- _Dataset records_:

◇ ◇ ◇

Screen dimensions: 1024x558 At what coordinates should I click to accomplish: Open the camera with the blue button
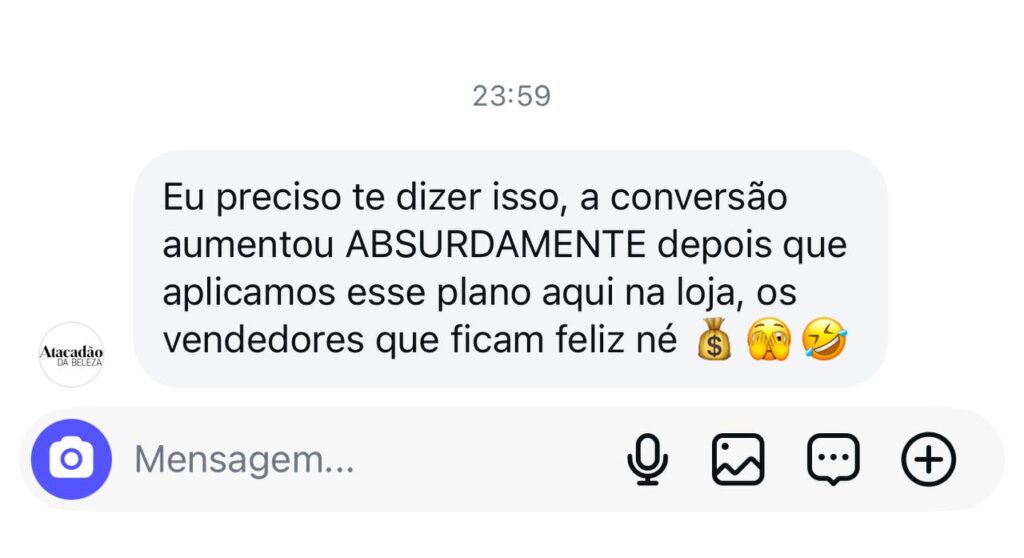(x=71, y=460)
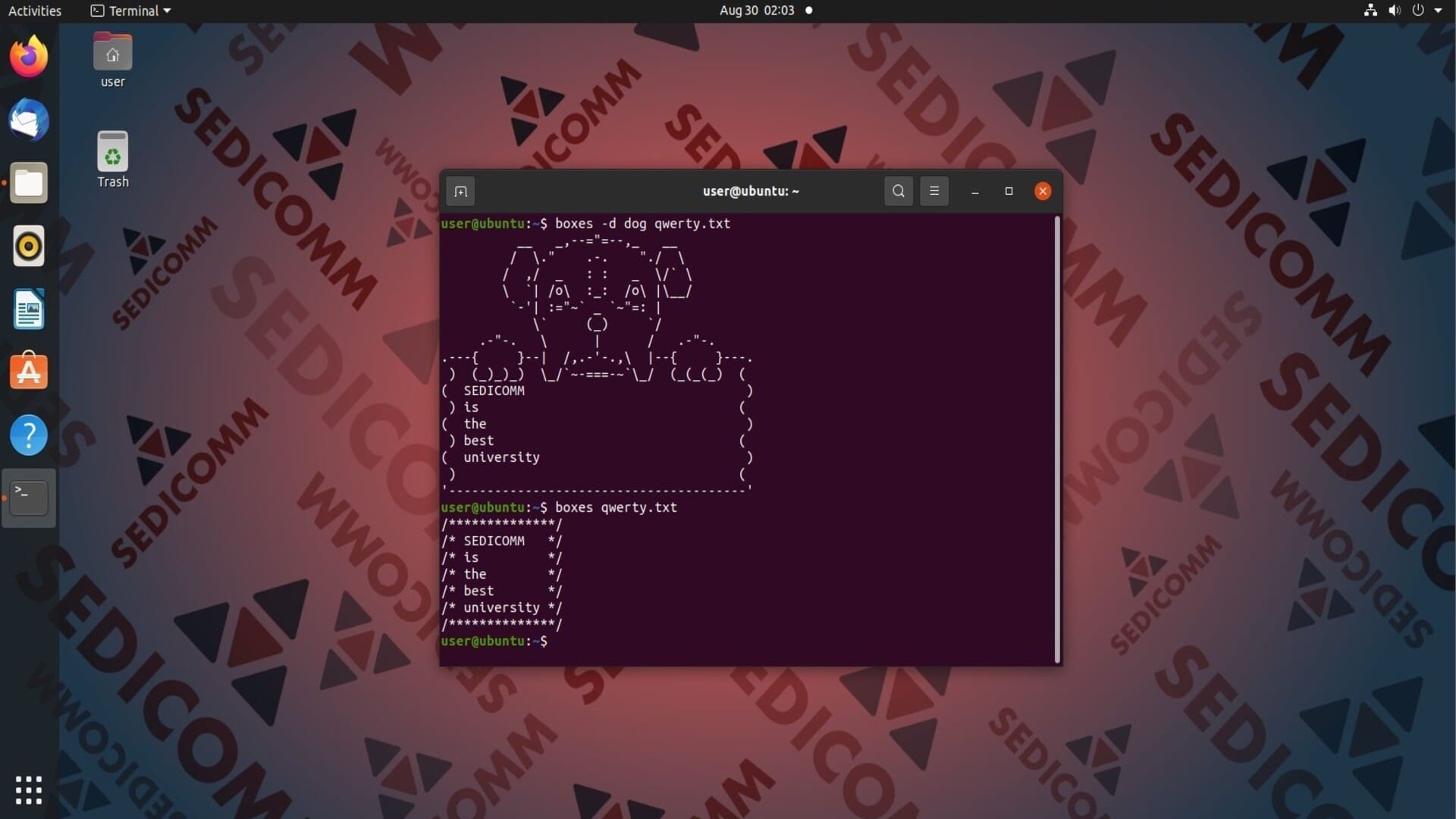
Task: Open the Files manager in dock
Action: (29, 183)
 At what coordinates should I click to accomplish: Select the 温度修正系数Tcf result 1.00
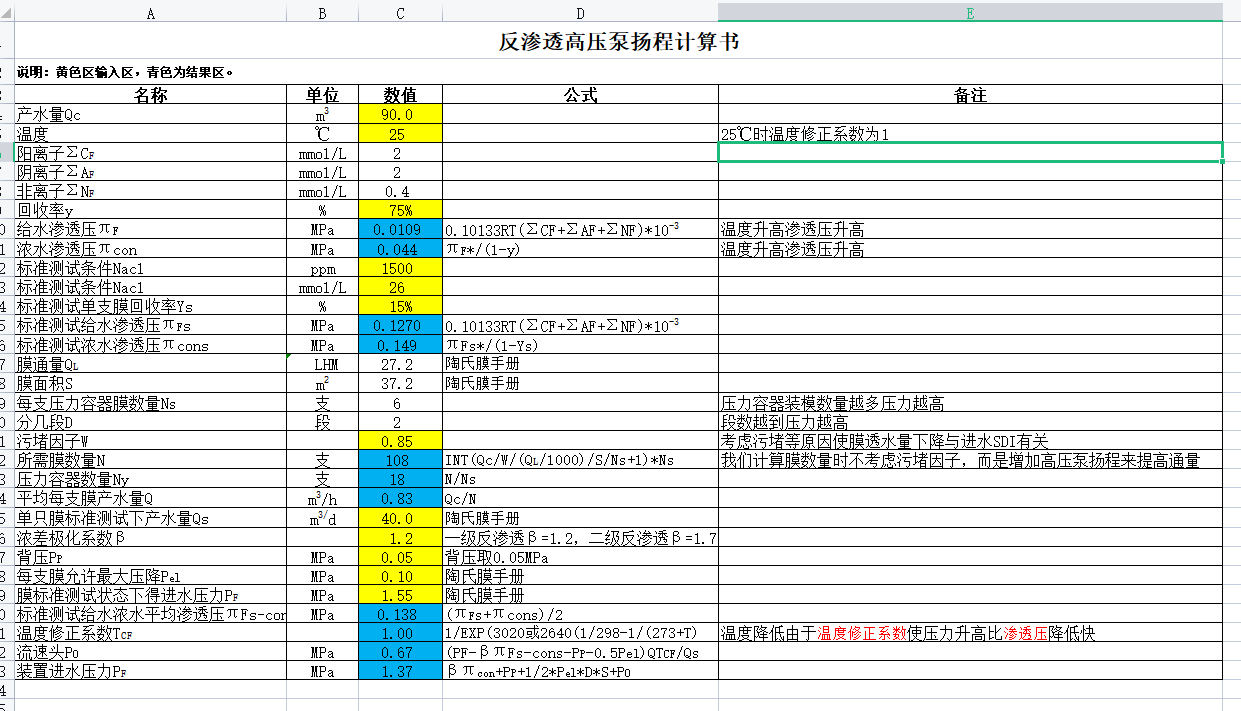(399, 633)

◇ ◇ ◇

- _Task requirements_: Replace "click" with "tap" everywhere in all of the lines above, and write the lines out again with nothing else changed. Leave the pictures out.

- _Reply_:
Screen dimensions: 1024x558 At what coordinates should I tap to accomplish: Open the camera with the blue button
(x=71, y=460)
Task: Open the Files manager in dock
Action: (29, 183)
 At what coordinates should I tap to accomplish: Select the 温度修正系数Tcf result 1.00
(399, 633)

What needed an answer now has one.